== TASK ITEM ==
Collect each line of the records containing the string "computer".

== WORKING DATA ==
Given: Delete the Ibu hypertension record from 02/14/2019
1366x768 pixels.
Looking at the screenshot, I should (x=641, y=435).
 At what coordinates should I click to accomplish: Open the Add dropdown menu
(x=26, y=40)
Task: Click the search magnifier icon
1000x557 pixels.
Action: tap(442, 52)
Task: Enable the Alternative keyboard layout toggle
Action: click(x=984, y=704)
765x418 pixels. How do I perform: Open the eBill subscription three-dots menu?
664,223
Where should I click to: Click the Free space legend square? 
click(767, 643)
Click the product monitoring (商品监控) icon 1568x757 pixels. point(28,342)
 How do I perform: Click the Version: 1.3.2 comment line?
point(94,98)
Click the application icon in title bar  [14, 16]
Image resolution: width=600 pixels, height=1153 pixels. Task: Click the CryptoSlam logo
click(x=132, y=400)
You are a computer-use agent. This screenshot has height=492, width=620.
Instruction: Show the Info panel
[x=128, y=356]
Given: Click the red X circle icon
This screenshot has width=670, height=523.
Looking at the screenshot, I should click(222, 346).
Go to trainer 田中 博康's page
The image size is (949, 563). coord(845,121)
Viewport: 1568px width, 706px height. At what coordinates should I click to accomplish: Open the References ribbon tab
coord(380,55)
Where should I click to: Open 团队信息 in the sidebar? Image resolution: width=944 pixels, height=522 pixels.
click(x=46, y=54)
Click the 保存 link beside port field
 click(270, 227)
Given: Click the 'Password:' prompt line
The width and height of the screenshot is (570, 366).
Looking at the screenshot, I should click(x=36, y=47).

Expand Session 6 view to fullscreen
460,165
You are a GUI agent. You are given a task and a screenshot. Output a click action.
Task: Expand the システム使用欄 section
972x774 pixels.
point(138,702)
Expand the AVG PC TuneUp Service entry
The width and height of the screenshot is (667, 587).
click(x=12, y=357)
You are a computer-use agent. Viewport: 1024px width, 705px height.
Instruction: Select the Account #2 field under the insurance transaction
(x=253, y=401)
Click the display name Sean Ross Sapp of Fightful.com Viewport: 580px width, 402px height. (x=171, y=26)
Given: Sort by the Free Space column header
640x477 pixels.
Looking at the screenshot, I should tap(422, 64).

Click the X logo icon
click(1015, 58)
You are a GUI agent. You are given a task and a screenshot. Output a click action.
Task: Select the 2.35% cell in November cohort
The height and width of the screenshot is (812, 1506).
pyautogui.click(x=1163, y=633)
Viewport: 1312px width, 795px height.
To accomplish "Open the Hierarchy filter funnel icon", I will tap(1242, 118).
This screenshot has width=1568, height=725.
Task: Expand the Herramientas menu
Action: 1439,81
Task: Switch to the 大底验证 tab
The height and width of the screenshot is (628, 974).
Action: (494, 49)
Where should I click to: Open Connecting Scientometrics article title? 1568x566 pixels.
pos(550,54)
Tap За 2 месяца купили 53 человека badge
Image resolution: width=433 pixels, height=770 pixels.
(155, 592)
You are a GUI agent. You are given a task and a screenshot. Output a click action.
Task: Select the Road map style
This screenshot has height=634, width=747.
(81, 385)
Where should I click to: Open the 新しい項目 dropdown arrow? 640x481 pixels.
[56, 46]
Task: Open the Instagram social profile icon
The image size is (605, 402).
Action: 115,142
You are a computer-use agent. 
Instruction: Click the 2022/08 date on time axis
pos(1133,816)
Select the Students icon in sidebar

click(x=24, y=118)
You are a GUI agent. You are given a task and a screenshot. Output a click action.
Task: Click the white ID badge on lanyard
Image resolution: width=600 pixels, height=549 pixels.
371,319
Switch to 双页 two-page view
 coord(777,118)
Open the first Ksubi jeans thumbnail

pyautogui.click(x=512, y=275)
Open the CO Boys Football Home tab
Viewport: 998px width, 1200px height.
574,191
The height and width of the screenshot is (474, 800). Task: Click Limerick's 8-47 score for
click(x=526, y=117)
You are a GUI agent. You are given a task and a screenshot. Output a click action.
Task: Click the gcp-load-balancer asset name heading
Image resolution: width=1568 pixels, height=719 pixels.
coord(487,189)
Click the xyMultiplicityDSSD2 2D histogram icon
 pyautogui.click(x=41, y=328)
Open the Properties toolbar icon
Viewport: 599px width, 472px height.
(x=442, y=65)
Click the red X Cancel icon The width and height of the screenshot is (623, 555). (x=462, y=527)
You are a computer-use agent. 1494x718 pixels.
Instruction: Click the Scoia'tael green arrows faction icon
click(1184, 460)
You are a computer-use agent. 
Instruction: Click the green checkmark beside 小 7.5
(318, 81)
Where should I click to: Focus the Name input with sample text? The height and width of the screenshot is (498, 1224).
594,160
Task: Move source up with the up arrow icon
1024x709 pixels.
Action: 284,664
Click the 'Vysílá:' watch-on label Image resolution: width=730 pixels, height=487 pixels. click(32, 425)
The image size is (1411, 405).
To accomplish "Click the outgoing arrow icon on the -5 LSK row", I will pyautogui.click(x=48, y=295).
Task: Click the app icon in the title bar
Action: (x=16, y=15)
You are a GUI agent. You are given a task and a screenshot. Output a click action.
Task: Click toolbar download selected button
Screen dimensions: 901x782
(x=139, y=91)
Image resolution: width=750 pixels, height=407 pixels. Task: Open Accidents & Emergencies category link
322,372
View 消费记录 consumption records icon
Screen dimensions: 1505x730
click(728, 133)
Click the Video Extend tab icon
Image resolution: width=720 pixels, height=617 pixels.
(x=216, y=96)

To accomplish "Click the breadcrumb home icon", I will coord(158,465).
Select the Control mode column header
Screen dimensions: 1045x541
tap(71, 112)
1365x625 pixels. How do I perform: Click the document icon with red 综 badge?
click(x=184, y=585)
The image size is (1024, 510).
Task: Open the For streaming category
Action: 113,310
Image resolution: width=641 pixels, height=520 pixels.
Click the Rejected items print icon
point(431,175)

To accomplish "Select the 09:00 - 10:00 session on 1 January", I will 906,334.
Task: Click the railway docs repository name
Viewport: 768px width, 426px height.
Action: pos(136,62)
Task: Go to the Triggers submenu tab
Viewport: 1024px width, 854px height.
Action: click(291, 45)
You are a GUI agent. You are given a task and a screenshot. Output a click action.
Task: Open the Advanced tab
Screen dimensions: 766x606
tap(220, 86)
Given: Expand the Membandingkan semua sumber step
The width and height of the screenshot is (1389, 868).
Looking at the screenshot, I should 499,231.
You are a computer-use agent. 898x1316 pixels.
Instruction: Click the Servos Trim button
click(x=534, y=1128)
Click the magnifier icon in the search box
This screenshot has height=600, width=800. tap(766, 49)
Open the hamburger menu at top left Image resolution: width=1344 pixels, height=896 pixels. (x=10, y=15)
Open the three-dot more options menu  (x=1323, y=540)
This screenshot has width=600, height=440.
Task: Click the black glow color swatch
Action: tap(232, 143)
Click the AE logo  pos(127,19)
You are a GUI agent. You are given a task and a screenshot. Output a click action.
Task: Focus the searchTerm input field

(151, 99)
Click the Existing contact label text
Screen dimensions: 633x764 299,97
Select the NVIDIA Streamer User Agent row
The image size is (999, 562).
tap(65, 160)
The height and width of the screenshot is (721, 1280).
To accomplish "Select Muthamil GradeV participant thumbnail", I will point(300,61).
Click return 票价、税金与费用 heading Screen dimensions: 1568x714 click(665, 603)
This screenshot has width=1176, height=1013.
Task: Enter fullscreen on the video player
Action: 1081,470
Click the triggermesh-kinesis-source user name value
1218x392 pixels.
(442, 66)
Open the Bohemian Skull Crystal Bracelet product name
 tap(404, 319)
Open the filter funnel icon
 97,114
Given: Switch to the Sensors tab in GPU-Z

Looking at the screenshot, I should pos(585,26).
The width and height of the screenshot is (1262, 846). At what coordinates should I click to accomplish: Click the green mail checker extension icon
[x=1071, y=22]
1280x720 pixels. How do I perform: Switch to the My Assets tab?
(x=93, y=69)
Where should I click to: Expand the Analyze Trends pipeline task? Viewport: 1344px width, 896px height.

== RESPONSE TO THE TASK ==
You are a computer-use agent. This screenshot has height=492, width=620.
You are a computer-use agent. Viewport: 1024px width, 705px height.
You are a computer-use agent. 
You are a computer-use agent. 1494x718 pixels.
You are a computer-use agent. 
You are a computer-use agent. 898x1316 pixels.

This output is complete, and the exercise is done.